Interface element records
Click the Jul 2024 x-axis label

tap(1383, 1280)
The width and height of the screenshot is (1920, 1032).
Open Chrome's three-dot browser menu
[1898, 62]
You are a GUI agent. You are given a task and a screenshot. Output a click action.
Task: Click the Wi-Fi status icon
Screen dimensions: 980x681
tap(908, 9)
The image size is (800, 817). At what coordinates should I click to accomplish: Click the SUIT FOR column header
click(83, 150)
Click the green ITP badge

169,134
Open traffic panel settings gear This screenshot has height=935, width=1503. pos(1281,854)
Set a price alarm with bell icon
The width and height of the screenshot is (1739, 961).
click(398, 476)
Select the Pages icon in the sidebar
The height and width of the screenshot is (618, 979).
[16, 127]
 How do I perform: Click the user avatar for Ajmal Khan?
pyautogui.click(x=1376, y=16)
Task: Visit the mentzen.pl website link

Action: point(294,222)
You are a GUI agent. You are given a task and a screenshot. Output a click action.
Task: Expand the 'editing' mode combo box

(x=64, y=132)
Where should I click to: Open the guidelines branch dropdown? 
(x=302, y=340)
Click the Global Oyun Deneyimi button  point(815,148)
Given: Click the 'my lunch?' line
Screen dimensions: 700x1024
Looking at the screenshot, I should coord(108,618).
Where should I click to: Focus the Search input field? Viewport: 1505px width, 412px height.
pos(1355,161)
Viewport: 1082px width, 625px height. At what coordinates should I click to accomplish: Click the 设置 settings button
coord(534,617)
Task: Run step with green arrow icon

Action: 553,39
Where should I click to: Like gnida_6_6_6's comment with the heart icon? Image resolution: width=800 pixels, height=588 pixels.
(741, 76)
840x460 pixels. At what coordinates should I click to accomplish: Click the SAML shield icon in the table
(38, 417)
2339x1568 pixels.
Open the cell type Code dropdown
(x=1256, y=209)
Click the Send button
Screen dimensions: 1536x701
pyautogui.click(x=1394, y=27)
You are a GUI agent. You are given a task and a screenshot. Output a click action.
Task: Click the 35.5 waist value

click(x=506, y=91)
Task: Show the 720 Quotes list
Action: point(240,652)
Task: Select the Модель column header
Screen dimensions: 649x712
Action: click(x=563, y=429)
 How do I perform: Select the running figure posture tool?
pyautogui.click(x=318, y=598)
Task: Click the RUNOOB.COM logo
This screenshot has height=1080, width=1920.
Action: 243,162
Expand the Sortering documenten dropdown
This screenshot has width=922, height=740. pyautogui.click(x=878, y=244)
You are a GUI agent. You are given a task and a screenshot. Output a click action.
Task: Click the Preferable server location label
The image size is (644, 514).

## SHORT EXERCISE
Reproduce the rows word for word, starting at the line containing "Click the Send button" and ending with the line containing "This screenshot has width=922, height=740.", with both of those lines included.

## SOLUTION BELOW
Click the Send button
Screen dimensions: 1536x701
pyautogui.click(x=1394, y=27)
You are a GUI agent. You are given a task and a screenshot. Output a click action.
Task: Click the 35.5 waist value

click(x=506, y=91)
Task: Show the 720 Quotes list
Action: point(240,652)
Task: Select the Модель column header
Screen dimensions: 649x712
Action: click(x=563, y=429)
 How do I perform: Select the running figure posture tool?
pyautogui.click(x=318, y=598)
Task: Click the RUNOOB.COM logo
This screenshot has height=1080, width=1920.
Action: 243,162
Expand the Sortering documenten dropdown
This screenshot has width=922, height=740. pyautogui.click(x=878, y=244)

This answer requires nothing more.